Steam has established itself as the biggest social and commercial hub for PC gaming, however you don’t have to buy games directly through its store to play games which make use of its social/connectivity features, which is where opportunities to save money come in. One way to do this is to buy a physical copy of a PC game and activate the included cd key, which apart from games like World of Warcraft or League of Legends is almost always through Steam. At this point the disc is fundamentally useless as it will be out of date after the first downloadable update.

This method is the least common for several reasons. Perhaps as a result of the prominence of Steam physical PC retail has withered to almost nothing. In most GAME stores the PC section consists of expensive Razer peripherals, some boxed copies of The Sims and a small selection of Steam wallet cards. PC games can’t be traded in so there is no reason to stock any more than the bare minimum. This means that the “game” itself is purely a string of numbers and letters you plug into Steam. This has led to a range of key-selling sites; from legitimate and authorised re-sellers of digital-only keys to ones which buy physical games in bulk just for the keys to ones whose authenticity is less clear. The sheer number of these sites has bred relatively healthy price competition which often result in better deals than Steam’s previously legendary sales.

Green Man Gaming is an authorised key seller with frequent sales and better discounts to registered users.

The unfortunately-named Gamersgate is another site that I used to buy from but haven’t done for a while. They have a rewards/points program that builds up credit for future purchases.

Direct2Drive is one of the oldest key retailers, I haven’t used them for a while but they have been around forever.

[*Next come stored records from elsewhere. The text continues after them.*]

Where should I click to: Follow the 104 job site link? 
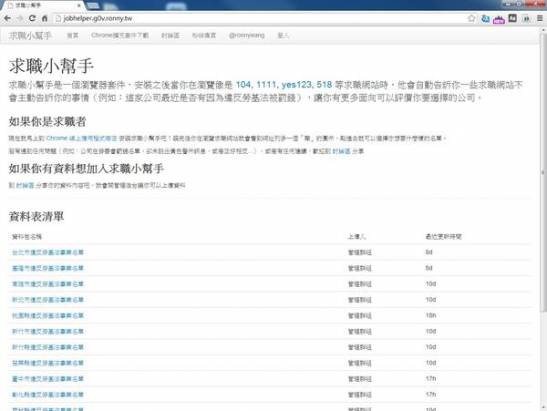pyautogui.click(x=243, y=85)
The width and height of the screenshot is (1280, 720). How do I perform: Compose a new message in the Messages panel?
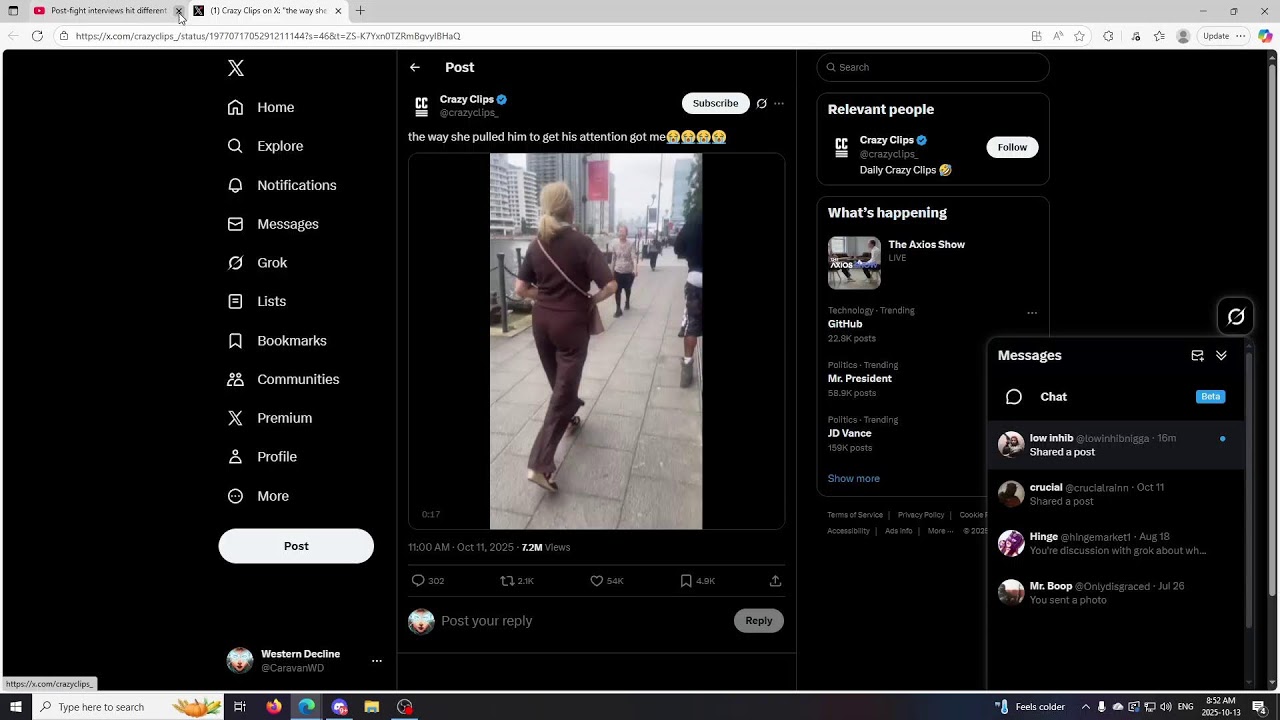[1197, 356]
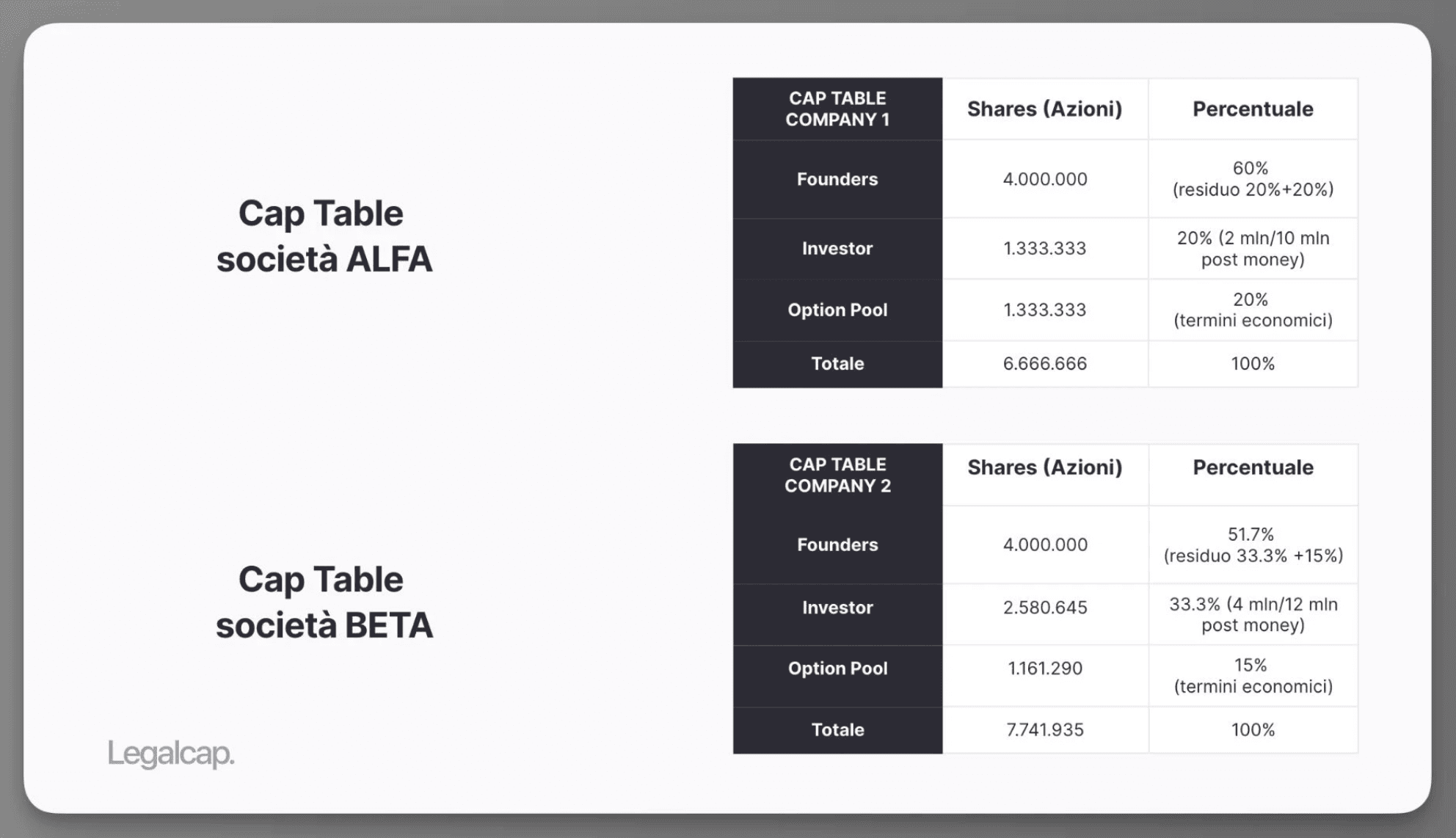Click the 7.741.935 total shares cell
This screenshot has width=1456, height=838.
coord(1044,729)
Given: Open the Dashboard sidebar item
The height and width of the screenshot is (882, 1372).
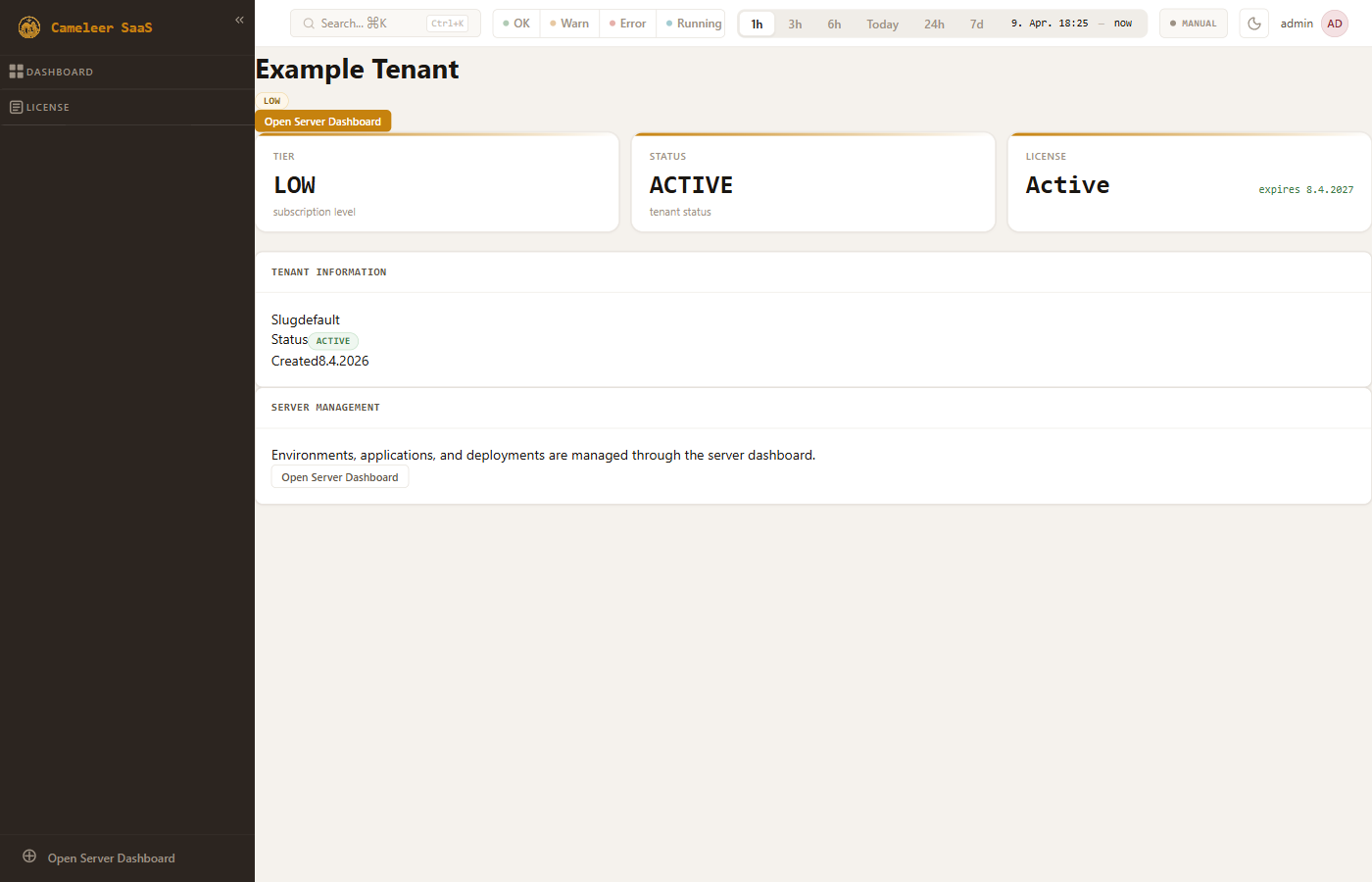Looking at the screenshot, I should pyautogui.click(x=59, y=73).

CDKeys.com are often and consistently cheaper than steam sales all the time and a great source of steam wallet money as well as PSN and Xbox Live if you use their 5% discount for liking them on Facebook.

A few sites I used to use still technically exist but are less popular than they used to be/are suspiciously inactive. Game Keys Now pride themselves on transparency and showing how they get their stock, however there have been no new releases available for a long time. Simply CD Keys has been re-absorbed into the main site of Simply Games.

Another source of incredibly cheap games is the “bundle” ecosystem. Kickstarted by Humble Bundle, these are collections of games sold at significant discounts or on a pay-what-you-want model. Often the proceeds of these bundles go to charities to further incentivise you to take part. Other sites like Bundlestars have launched to provide similar discounted packs of games. Humble Bundle even have their own store with frequent sales too.

Combine these with deal aggregation sites like HotUKDealsSavygamer and Is there any deal then you are well-equipped to save money on PC as well as console games.

As a final point its probably worth addressing the elephant in the room, G2A and Kinguin. They are both prominent sponsors of eSports and YouTubers and I’ve used them a couple of times but have heard conflicting reports/anecdotal evidence of dodgy dealings going on behind the scenes. I can’t confirm or deny these reports, but have steered clear of them for a long time. Your mileage may vary but it is something to be aware of.